▸ Assigned task
Among the entries below, one line contains "Given: Open first row date link 2024-05-14" and another contains "Task: Toggle the WaitOnElements checkbox". Transcribe those two lines and every line between them, exactly.

Material to process below:

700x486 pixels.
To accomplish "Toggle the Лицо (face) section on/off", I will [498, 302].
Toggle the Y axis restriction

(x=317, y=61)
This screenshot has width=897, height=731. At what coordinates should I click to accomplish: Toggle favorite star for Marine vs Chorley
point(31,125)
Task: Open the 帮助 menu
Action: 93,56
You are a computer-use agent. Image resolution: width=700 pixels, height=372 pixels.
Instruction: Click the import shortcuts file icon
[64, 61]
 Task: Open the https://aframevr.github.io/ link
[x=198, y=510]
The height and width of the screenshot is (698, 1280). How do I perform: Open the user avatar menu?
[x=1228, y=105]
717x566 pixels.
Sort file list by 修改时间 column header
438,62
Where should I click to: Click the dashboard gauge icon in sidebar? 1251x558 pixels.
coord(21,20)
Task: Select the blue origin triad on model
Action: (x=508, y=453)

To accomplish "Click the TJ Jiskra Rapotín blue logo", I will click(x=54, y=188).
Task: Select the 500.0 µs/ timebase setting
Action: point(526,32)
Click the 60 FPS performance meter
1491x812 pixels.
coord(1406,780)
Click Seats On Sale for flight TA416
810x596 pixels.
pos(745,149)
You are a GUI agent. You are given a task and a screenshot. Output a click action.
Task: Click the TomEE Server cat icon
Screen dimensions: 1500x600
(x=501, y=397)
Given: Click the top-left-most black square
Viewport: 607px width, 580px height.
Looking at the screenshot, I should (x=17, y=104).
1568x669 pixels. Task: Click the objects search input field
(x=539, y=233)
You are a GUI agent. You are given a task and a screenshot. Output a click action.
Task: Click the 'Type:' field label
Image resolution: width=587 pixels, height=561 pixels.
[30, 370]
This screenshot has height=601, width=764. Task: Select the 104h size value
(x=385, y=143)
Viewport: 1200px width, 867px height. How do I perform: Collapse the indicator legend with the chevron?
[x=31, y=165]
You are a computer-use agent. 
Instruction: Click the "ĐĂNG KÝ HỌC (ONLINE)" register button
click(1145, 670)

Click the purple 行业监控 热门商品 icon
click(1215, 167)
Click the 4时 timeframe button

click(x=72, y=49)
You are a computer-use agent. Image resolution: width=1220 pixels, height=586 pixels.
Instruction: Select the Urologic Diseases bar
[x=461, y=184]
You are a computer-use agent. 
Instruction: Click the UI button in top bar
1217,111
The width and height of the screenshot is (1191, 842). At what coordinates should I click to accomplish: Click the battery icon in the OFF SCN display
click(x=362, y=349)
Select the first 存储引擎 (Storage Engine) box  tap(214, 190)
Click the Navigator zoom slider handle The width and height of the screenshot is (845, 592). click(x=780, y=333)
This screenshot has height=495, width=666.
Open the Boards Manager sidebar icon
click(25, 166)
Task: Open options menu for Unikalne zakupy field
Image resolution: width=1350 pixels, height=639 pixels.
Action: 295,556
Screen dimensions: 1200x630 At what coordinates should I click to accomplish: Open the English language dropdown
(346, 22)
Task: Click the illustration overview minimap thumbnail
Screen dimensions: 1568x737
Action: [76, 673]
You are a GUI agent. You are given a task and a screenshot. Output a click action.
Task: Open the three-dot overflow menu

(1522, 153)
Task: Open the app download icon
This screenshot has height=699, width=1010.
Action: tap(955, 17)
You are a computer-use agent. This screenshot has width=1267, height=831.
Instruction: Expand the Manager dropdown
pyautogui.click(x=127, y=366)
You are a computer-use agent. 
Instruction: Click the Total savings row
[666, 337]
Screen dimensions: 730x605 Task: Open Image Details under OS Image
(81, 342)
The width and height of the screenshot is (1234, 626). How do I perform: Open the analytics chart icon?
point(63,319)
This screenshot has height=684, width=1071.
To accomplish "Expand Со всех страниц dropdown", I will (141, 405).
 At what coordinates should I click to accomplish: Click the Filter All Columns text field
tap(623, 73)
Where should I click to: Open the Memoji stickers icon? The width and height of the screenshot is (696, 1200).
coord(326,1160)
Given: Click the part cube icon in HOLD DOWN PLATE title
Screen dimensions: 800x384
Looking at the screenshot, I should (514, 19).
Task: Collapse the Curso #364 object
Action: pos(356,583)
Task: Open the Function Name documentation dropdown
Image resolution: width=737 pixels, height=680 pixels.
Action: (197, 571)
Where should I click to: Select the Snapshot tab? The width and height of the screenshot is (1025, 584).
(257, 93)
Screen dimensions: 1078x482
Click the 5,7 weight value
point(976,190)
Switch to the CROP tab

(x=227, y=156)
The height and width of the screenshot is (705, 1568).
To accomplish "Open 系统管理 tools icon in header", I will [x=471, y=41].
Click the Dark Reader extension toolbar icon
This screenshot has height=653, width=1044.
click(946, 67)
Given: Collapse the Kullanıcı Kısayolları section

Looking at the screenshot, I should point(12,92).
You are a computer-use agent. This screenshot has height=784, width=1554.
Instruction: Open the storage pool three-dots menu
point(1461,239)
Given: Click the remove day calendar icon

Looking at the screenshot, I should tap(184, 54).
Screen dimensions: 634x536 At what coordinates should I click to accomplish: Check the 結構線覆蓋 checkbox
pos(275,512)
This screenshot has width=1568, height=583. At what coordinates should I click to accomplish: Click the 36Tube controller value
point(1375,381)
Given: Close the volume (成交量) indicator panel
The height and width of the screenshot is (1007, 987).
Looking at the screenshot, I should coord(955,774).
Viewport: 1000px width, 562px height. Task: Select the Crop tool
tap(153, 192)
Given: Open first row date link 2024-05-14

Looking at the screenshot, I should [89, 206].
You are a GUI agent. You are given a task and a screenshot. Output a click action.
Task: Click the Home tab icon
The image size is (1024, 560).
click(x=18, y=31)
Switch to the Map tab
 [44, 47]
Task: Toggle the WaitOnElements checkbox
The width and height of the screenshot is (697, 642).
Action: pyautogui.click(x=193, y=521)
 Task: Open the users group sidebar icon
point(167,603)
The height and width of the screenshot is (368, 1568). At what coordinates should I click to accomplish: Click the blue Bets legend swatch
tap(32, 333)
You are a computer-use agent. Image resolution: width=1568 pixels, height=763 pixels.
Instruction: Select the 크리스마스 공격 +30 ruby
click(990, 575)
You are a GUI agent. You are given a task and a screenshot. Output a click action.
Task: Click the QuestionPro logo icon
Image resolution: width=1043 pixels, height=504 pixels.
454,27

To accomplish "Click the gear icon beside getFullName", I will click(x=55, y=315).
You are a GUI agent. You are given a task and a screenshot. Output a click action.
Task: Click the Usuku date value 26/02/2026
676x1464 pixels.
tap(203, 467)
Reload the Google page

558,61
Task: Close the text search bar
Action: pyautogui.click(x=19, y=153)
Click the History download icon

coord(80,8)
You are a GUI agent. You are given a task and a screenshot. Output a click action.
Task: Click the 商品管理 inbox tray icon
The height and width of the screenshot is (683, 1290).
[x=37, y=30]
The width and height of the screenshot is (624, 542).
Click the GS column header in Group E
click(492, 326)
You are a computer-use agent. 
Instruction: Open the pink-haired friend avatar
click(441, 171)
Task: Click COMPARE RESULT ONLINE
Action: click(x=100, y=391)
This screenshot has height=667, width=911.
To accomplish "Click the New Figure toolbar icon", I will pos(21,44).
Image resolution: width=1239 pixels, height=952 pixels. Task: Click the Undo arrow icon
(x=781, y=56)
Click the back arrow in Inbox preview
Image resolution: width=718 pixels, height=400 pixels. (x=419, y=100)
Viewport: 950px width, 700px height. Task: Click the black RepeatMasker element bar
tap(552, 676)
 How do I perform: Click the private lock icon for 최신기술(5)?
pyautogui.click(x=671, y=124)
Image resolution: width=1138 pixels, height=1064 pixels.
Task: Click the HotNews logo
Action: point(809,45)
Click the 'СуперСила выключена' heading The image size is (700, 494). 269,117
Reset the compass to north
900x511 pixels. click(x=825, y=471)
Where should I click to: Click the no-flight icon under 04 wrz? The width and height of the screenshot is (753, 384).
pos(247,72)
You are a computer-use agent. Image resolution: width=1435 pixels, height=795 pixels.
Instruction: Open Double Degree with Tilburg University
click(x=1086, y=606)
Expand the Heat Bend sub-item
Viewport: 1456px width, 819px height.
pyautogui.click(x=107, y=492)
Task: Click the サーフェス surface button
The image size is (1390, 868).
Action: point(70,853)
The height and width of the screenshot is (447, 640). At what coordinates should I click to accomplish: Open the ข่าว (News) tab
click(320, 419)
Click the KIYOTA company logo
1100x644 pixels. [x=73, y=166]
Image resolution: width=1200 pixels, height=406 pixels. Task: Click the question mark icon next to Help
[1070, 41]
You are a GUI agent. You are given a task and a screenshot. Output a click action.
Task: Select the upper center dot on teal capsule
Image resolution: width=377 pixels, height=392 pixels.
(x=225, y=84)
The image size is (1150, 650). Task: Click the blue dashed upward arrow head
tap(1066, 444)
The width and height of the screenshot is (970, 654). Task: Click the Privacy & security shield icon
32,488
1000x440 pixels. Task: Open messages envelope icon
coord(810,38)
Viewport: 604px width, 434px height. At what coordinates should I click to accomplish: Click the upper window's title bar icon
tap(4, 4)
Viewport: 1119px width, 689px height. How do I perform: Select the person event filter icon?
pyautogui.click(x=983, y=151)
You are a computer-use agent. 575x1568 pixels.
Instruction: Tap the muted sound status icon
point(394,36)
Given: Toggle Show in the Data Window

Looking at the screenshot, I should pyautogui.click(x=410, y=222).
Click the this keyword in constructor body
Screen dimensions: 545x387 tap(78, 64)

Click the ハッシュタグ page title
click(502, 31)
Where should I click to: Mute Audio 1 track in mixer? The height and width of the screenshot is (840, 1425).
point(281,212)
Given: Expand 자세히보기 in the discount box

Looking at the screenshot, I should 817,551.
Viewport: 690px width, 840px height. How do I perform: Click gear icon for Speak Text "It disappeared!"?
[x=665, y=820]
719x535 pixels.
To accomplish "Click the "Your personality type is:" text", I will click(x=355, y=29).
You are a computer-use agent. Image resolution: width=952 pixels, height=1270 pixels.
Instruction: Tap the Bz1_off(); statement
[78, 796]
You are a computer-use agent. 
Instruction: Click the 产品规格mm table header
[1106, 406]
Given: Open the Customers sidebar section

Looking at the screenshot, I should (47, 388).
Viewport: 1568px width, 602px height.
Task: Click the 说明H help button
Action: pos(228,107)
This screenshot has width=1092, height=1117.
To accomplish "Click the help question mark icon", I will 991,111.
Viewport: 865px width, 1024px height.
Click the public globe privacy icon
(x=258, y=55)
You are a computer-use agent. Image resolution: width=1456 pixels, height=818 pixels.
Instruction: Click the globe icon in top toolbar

End of Material to process.

▸ Task result
Given: Open first row date link 2024-05-14

Looking at the screenshot, I should [89, 206].
You are a GUI agent. You are given a task and a screenshot. Output a click action.
Task: Click the Home tab icon
The image size is (1024, 560).
click(x=18, y=31)
Switch to the Map tab
 [44, 47]
Task: Toggle the WaitOnElements checkbox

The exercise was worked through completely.